VIRTUE FOR PARENTS Parents might make a special effort to take five minutes off occasionally in which to sit down quietly and do nothing at all but relax, thinking how good God is and sending up to Him a wordless prayer of love.

BOOK FOR THE MONTH The Child on His Knees2 is a collection of prayers in rhyme, expressing the sentiments of very young children. They were made for her children by one mother, a mother who happened to be gifted as a poet. She generously shares them with all other mothers and children.
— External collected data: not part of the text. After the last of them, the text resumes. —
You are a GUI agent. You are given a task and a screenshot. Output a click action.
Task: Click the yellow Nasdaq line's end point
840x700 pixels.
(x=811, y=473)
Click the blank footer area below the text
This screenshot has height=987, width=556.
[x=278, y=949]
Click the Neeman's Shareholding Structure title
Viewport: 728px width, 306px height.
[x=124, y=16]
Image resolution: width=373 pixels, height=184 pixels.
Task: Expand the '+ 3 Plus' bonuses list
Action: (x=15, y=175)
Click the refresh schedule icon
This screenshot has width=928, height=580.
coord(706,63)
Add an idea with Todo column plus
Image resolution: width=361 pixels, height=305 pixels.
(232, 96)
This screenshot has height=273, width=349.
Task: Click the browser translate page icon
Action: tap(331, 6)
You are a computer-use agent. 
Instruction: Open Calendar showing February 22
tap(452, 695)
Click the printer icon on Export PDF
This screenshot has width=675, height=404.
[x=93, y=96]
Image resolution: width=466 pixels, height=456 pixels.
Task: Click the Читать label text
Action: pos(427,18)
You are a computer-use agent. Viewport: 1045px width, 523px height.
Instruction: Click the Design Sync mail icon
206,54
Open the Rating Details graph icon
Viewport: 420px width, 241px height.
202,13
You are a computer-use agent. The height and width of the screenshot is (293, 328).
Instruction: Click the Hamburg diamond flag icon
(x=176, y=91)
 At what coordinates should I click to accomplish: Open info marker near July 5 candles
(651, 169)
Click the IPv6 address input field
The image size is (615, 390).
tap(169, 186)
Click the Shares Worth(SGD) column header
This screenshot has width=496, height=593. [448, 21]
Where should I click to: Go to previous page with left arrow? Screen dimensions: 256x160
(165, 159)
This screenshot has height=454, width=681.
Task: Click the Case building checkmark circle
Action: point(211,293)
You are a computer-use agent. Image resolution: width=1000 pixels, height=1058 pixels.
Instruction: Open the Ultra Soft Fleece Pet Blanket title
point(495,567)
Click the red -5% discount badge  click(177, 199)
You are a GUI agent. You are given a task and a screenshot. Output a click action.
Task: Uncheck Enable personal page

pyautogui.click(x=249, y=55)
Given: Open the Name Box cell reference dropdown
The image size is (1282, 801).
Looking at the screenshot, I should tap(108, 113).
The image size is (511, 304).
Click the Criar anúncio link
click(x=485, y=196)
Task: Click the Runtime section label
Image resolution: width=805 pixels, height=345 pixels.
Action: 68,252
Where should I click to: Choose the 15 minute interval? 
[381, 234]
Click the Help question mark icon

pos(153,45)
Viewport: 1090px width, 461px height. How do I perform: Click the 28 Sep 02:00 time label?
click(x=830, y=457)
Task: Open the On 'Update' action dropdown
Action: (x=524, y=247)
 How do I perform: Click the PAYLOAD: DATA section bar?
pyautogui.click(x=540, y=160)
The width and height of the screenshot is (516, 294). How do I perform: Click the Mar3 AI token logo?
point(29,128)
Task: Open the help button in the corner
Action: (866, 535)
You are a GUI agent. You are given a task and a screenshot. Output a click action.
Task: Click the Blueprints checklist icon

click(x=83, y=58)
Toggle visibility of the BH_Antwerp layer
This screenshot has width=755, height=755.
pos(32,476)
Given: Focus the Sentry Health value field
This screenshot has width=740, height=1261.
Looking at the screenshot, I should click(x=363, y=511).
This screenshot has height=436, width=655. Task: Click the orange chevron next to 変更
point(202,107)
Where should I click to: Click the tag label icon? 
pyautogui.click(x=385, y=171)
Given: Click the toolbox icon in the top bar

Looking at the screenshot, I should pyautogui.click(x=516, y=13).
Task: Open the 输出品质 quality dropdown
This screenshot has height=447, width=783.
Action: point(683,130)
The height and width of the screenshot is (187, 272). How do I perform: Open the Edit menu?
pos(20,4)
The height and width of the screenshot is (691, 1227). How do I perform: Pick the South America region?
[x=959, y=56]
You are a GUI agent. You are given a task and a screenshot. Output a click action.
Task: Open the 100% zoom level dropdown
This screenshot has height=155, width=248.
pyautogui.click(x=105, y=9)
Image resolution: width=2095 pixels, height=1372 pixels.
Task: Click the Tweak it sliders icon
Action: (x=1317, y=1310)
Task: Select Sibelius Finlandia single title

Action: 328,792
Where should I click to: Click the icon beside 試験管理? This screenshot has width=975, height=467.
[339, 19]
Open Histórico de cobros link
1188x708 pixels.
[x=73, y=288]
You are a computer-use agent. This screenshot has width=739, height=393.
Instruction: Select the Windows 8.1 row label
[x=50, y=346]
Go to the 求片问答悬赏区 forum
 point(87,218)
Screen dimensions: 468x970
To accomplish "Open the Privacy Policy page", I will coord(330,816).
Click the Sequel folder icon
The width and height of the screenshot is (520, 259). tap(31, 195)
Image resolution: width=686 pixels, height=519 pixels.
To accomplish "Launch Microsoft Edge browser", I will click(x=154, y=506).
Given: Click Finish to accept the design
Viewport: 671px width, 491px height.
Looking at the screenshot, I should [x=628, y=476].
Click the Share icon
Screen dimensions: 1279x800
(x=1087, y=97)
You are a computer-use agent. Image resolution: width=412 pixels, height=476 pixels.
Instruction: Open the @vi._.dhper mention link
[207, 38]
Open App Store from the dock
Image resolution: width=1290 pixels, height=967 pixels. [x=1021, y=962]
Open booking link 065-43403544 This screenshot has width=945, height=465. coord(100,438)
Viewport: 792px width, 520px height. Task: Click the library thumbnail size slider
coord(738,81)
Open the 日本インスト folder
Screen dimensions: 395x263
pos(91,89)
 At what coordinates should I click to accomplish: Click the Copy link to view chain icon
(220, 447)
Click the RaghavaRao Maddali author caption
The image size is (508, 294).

HYMNS FOR THE MONTH To Jesus' Heart All Burning3 is an appropriate song this month. For Corpus Christi, let us sing Jesus My Lord, My God, My All3 and O Jesus Christ, Remember.3

The Benediction hymns, O Salutaris Hostia3 and Tantum Ergo3 ought to be part of the repertory of every family. Father, mother, aunt, or someone else should learn them and sing them at prayers before the June altar.

1 Infant Care and A Child From One to Six can be obtained from: Children's Bureau, U. S. Department of Labor, Washington, D.C. [Editor's Note: There are many pamphlets and books available with updated information (these were from the 1930s) on how to physically raise children. --JGM]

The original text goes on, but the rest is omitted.